In some ways, this insularity could be an advantage. Become familiar with Australian (and particularly Melbourne) music critics. That is, with their work. Read the reviews and especially features (which pay better, and imply seniority) in local paying publications. Note the writers who seem like kindred spirits. There probably aren't very many. And note the ones who give the impression that perhaps they have enough work to support themselves. There probably are even fewer. There may only be one. Email this person. Tell them you wish to be a music journalist, and ask if you can buy her or him lunch (or coffee/drink, but lunch is better I think) to learn about their experiences in the Australian music media. Go to lunch. Ask questions about everything, but particularly what should I do to find paying work. If you're lucky, their advice will be as specific as: email this person with pitches. Or: this magazine will be looking for a writer soon.

Careers swerve and seem built on serendipity. The best advice will be very very specific, from someone wherever you are, right in the thick of it.
posted by Marquis at 10:17 PM on October 7, 2010 [3 favorites]

Oh interesting, Melbourne. I would imagine it is very insular! Marquis makes excellent points.

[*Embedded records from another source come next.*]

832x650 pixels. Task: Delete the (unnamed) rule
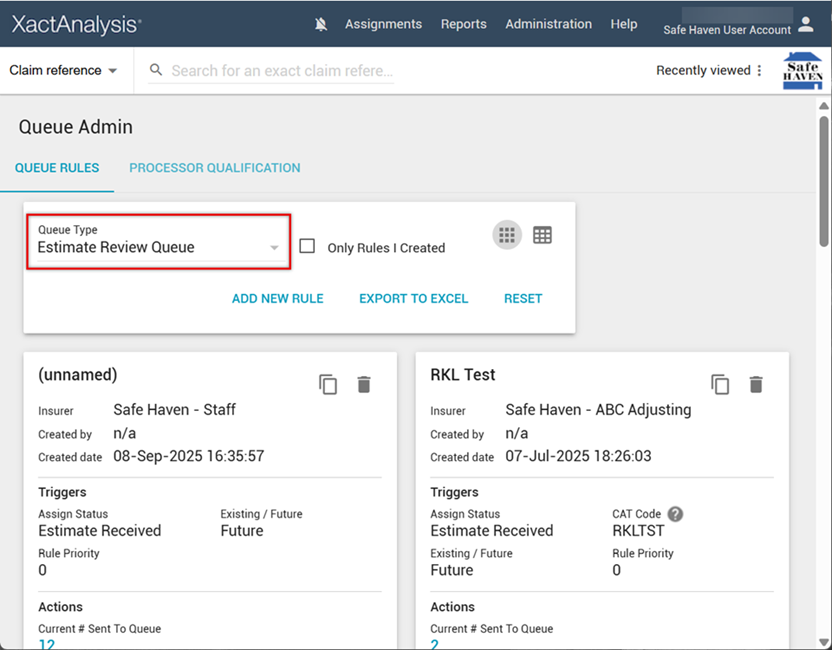click(364, 385)
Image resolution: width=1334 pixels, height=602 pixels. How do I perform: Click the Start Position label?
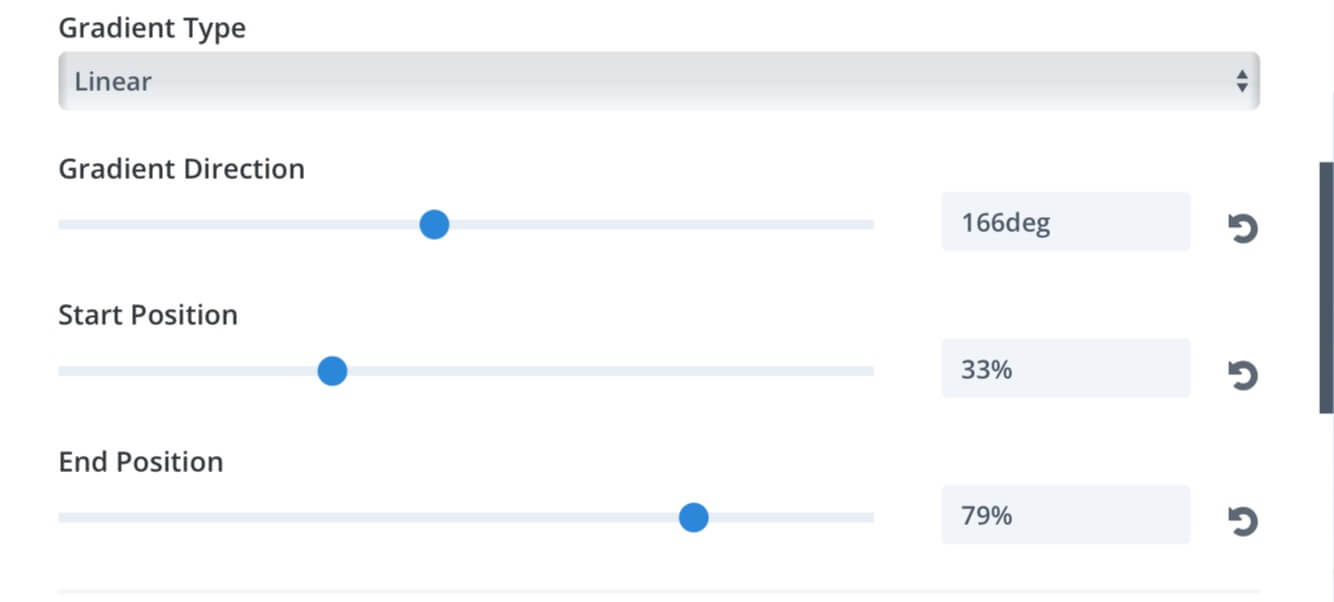click(148, 316)
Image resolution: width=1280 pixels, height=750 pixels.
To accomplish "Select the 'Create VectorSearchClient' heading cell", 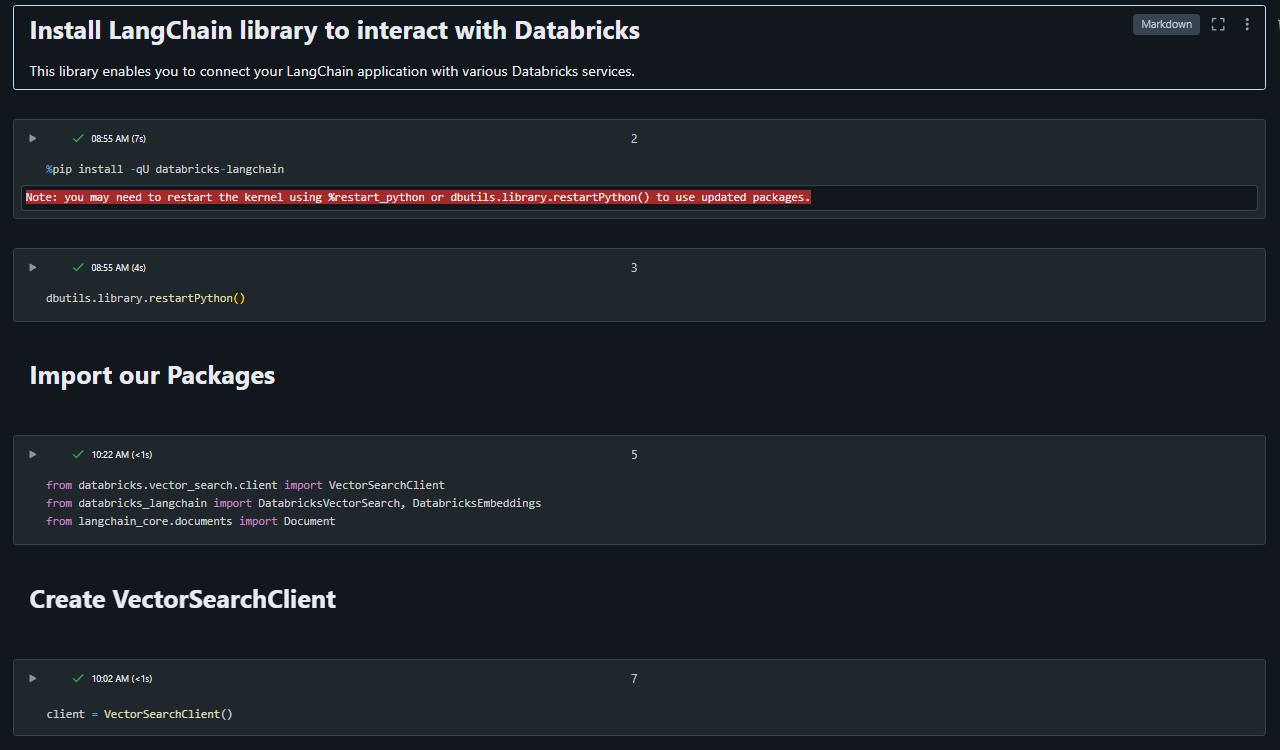I will (183, 599).
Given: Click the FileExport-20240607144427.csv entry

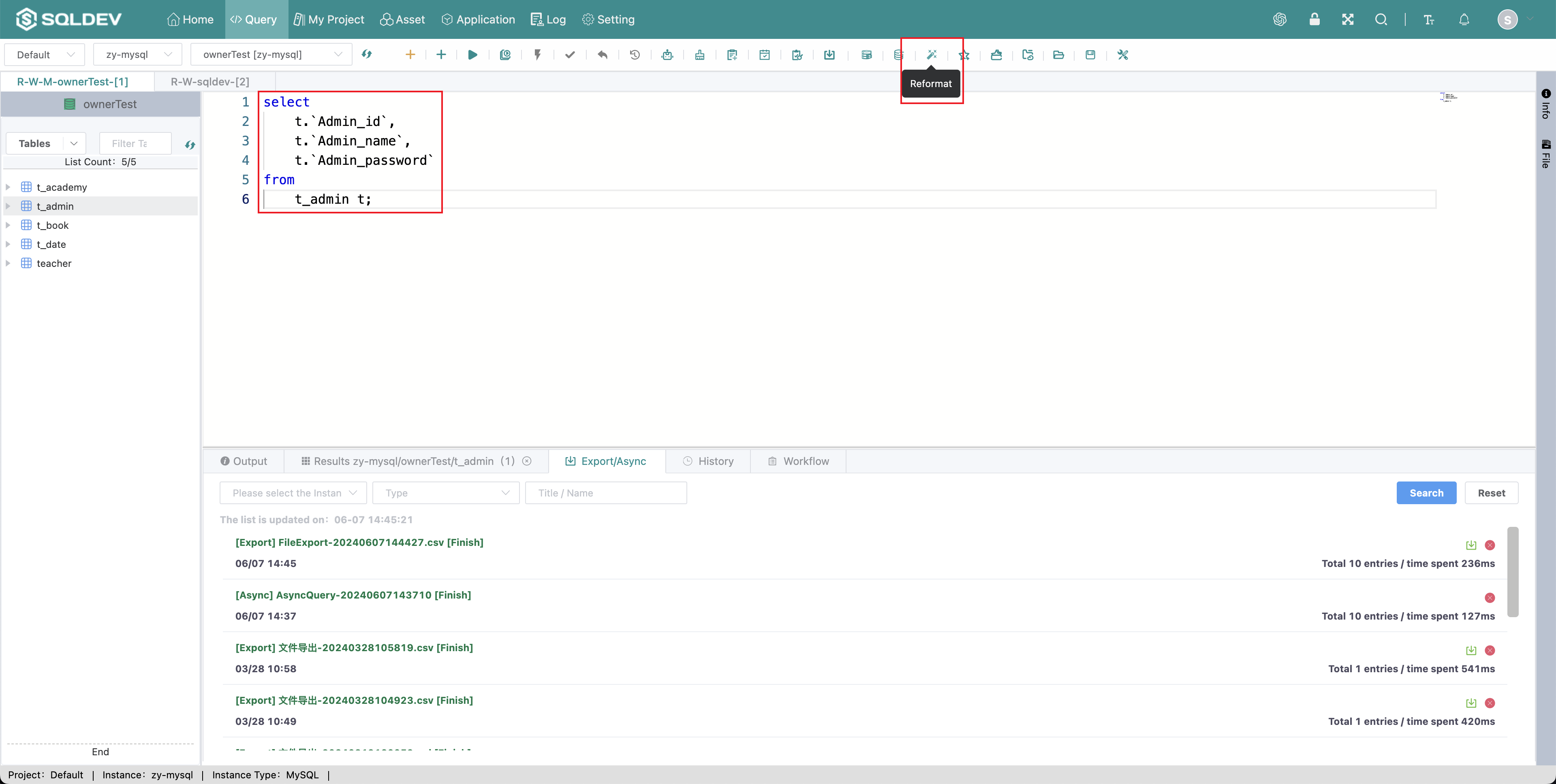Looking at the screenshot, I should [x=360, y=542].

You definitely need to get out and about and meet people casually, but in specific meetings, my rule of thumb is this: people love to be asked for their counsel. Never go to people asking for something. By which I mean, don't show up asking to "strategize about your career" or asking for help. Go to people and ask to hear about their experience. You can email people and say things like: "Hi, I'm an admirer of your work, and I'd love to ask you about how you got started and see if you have advice for me." Asking for informational meetings works wonders. Coming begging for a job is a huuuuge turnoff.
posted by RJ Reynolds at 6:57 AM on October 8, 2010

If there are any mefites who have experience as freelancers

you already have three years of clips, so please please please stop doing work for free, and stop doing work for cheap—reading "mostly unpaid freelance journalist" made me die a little inside. don't take a job that will end up paying you less than minimum wage for your time. seriously: it will suck to turn stuff down, but turn it down. haggling over money sucks but you have to learn to do it. if it doesn't actually pay you, it's not a job, and if you're willing to do it for free or cheap, clients are never going to bother paying you or anyone else properly. dog walkers don't pick shit up for free, and neither should any other professional.
posted by lia at 8:25 AM on October 8, 2010

Response by poster: Lia: I know what you're saying (and why you're saying it), but there's a reason that I have worked unpaid thus far. Freelancing was pretty much a hobby for me while I studied. With no experience it was just not possible to ask for payment from publications that have no money anyway, and are only able to pay me in kind (comp tickets, pre-release albums, the chance to meet cool bands and go to record company parties). However working pro bono has led me to develop my skills and start to build a network of people. I realise that I need to start getting paid for my work, so that's why I'm looking for advice!
posted by rigby99 at 3:26 PM on October 8, 2010

I started freelance writing within the past year and it is tough, but I'm finding doable (sort of). I live in a small town in the U.S., so I have to hustle, but I have some writing jobs and income now. It would be really tight if my partner didn't have a full-time job. I write for a few websites, as well as do some social media, which is another thing a lot of people are looking for. Writing for the web might not be something you're interested in, but there are a lot of websites out there that need writers/bloggers/ people that can communicate effectively and creatively. I am sort of teaching myself along the way, but feel free to mefi mail me if you want to talk about it!